Anyone who has a tattoo or knows someone who does can attest to their literal and figurative infectiousness. Tattooees usually show them off with pride, humor and satisfaction. Rarely will a first tattoo be the last. And tattooing is no longer performed solely in commercial parlors. Some underground artists tattoo their friends and other comers at home or other locations – out of sight of the public health authorities charged with keeping the practice safe. That compounds the subversive nature of an already rebellious activity.
“There are worse things that young people with disposable time and incomes can participate in,” said Caleb, a Brooklyn painter who tattoos his friends for free as a recreational a pastime.
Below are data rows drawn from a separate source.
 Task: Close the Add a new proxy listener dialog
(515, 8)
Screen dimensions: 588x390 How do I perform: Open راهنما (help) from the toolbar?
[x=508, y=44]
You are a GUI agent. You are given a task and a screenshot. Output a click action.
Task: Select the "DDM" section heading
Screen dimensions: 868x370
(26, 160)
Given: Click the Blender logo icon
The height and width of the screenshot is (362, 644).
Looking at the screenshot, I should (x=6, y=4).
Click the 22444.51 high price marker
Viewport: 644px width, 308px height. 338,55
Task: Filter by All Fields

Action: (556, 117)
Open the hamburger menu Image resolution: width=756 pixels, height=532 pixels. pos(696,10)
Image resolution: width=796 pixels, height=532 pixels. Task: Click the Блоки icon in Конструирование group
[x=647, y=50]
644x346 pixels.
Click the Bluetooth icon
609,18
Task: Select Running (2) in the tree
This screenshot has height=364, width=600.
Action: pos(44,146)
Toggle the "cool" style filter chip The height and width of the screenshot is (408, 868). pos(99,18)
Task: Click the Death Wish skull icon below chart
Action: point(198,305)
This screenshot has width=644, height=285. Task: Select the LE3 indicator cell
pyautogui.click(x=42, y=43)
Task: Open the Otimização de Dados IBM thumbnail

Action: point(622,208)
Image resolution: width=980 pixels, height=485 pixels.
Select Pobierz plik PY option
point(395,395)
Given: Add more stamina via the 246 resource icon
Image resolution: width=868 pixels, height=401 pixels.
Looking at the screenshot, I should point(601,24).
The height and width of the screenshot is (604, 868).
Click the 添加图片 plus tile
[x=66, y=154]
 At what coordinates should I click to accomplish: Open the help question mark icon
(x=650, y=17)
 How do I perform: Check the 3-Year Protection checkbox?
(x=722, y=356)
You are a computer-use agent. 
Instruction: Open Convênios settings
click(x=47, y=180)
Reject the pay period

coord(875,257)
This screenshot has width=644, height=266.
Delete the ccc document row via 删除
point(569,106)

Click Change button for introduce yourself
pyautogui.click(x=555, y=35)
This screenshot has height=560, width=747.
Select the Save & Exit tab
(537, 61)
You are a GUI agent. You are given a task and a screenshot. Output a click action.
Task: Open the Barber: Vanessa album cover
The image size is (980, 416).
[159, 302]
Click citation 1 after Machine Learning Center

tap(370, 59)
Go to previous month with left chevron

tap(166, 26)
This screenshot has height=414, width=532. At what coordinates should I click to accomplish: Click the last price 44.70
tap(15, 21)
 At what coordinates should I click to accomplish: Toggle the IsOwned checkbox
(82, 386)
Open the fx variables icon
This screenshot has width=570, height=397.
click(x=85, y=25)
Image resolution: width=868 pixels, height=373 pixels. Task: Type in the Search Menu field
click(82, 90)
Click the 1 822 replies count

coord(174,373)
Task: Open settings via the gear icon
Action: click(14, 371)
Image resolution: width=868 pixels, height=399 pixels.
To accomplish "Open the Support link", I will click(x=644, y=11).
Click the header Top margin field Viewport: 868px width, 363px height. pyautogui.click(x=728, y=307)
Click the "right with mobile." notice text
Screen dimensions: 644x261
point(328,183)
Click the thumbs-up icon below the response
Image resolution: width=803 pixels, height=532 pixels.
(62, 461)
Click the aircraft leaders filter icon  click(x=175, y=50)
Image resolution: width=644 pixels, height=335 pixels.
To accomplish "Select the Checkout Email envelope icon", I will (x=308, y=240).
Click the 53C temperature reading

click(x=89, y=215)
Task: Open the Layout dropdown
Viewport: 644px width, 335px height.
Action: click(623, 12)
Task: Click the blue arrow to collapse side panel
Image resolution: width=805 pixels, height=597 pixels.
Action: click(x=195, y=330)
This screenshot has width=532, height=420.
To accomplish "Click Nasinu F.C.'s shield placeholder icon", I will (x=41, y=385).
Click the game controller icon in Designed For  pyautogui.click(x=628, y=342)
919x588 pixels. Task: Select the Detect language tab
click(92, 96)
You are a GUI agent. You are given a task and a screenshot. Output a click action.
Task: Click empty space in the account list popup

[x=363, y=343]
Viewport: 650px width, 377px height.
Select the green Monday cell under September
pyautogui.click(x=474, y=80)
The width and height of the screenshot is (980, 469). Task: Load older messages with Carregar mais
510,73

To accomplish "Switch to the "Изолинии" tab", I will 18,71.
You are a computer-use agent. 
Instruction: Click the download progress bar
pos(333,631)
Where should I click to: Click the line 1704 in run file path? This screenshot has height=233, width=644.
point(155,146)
For bone fide commercial tattoo artists and recreational tattooers like Caleb, many of whom pride themselves on the precautions they take to keep their patrons safe, the specter of infection raises uncomfortable questions about how involved government can be in safeguarding patrons, particularly in casual, non-professional settings. On separate occasions, we spoke with Caleb, whose name has been changed here to prevent his being identified if pending tattoo regulations are enacted, and three of the NEJM article authors about this tension.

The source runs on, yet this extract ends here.